Leviticus 27 – Redeeming What Is the Lord’s: The Value of Promises Made to God

Context & Key Themes

Chapter 27 reads like an appendix — and in a sense it is. The covenant has been laid out, the blessings and curses stated, and Leviticus is essentially complete at the end of Chapter 26. But before the book closes, there is one more subject to address: the voluntary vow. What happens when someone makes a special dedication to God, offering a person, an animal, a house, or a field? How are these commitments valued, and how may they be redeemed? The chapter is about the sacred weight of a promise freely made, and the grace that exists for those who must reclaim what they have given.

Key Verse

“If anyone makes a special vow to dedicate a person to the Lord by giving the equivalent value…”
— Leviticus 27:2

Summary

The chapter establishes monetary valuations for persons dedicated to the Lord, scaled by age and gender — not as a statement about human worth, but as a practical system for calculating the redemption price if the vow needs to be fulfilled in silver rather than in person. Animals dedicated to the Lord may not be exchanged or substituted; if they are clean animals, they are given directly to God; if unclean, the priest assigns a value and the owner may redeem them by adding a fifth of the value on top. Houses and fields dedicated to God follow similar patterns: a valuation is set, and the owner may redeem the property by paying the assessed value plus twenty percent. Fields are valued according to the amount of seed they can produce and the number of years remaining until the Jubilee, when they would return anyway. Some things, however, cannot be redeemed: anything that has been permanently devoted to the Lord — under the category of cherem, or irrevocable dedication — cannot be bought back. It is most holy to the Lord. The chapter closes by noting that the tithe of the land — a tenth of all crops and livestock — belongs to the Lord and is holy. One may redeem the tithe of crops by adding a fifth, but the tithe of livestock selected by the rod may not be redeemed or exchanged.

Reflection

Leviticus ends not with thunder but with careful instruction about promises. That is fitting. The entire book has been about the relationship between God and Israel — a relationship that has a structure, specific obligations, defined ways of approaching and maintaining and repairing the bond between them. Chapter 27 addresses the voluntary dimension of that relationship: the vow you made when no one required it of you, the dedication you offered freely out of gratitude or desperation or love.

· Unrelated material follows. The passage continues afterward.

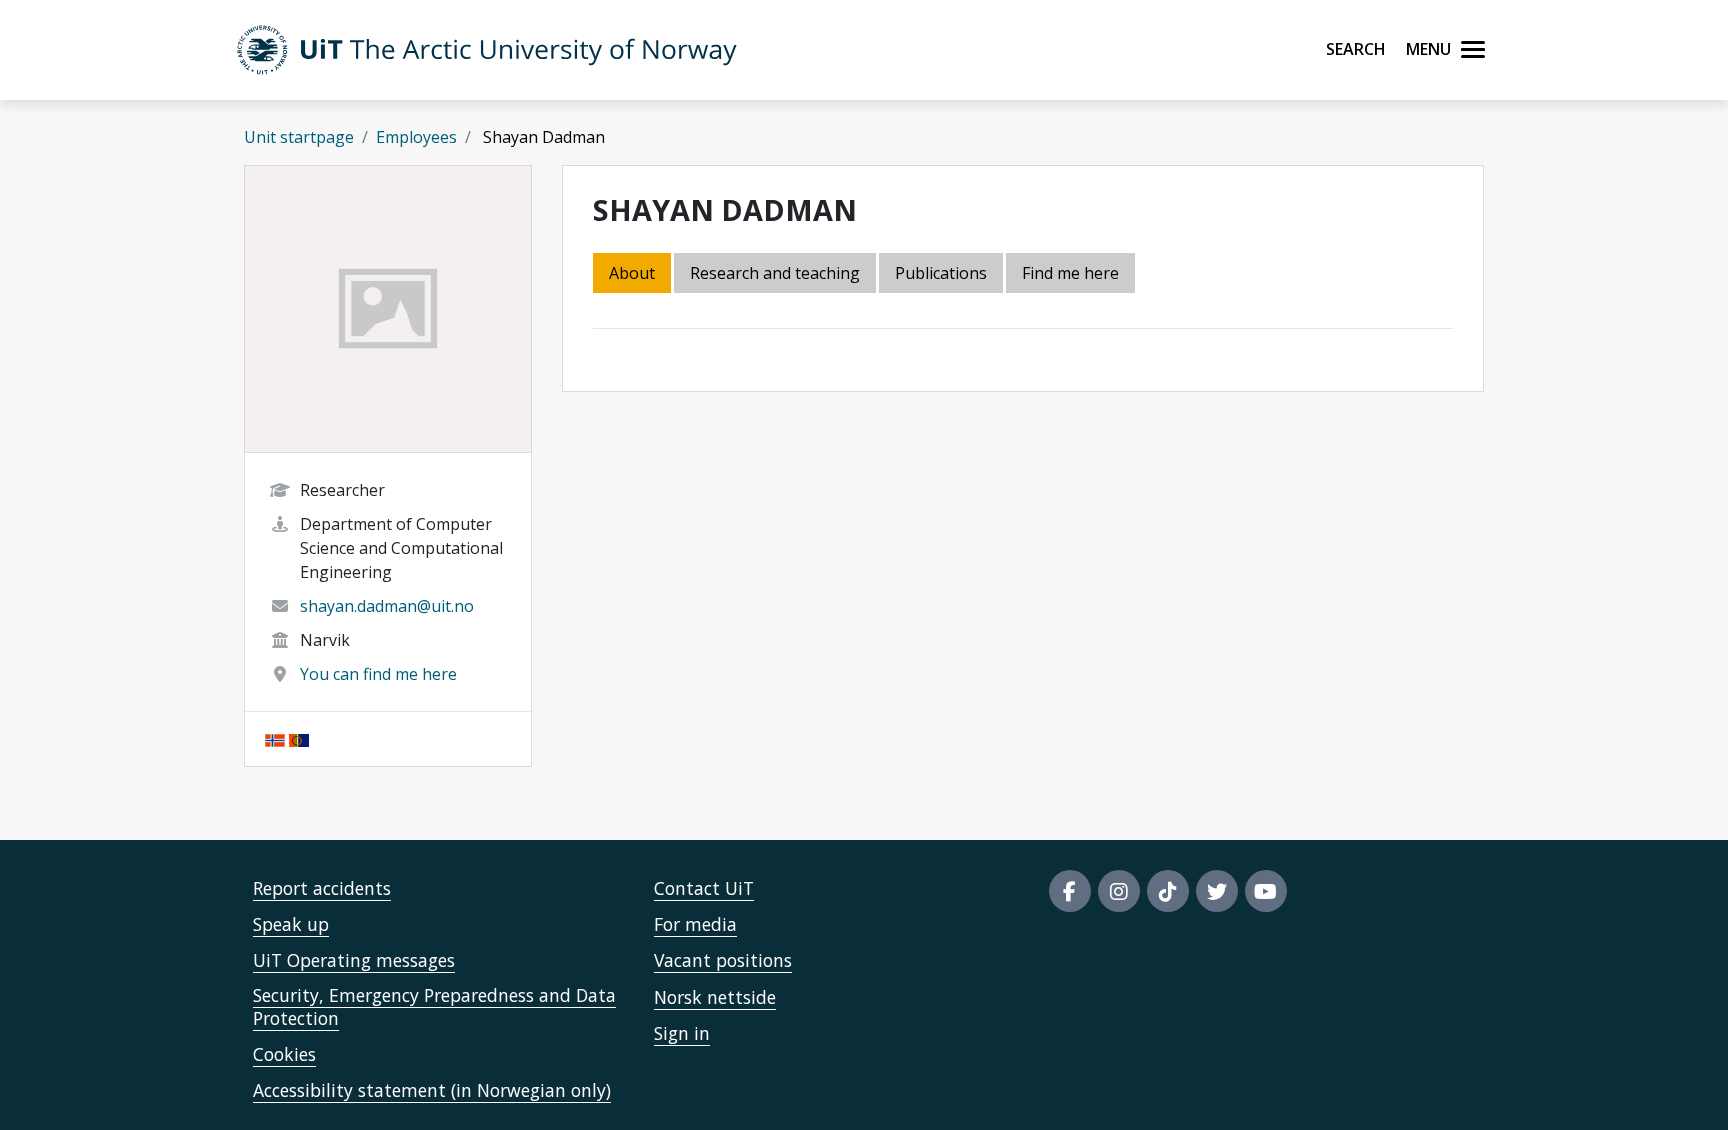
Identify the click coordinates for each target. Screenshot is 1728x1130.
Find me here (1070, 273)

The provision for redemption throughout this chapter is significant. God did not design a system of vows that trapped people in obligations they could never escape. He built in a pathway for those who needed it — pay the value, add the fifth, and reclaim what you gave. The additional fifth is not a penalty. It is an acknowledgment that taking back what you gave to God costs something extra, and that cost is honest and fair.

But the cherem — the irrevocably devoted thing — is different. What has been given over completely, without reservation, without the possibility of reclamation, is most holy. It belongs to God entirely. There is a category of devotion that has no price attached to it because it is beyond the reach of commerce and negotiation. It has simply passed from the giver to God, and there it stays.

Leviticus closes, then, with a quiet picture of what full surrender looks like. Not every devotion reaches that level. But the possibility exists — to give something so completely that it can never be taken back. That is the shape of the deepest worship: not the transaction, not the measured exchange, but the unreserved offering that has nothing left to redeem.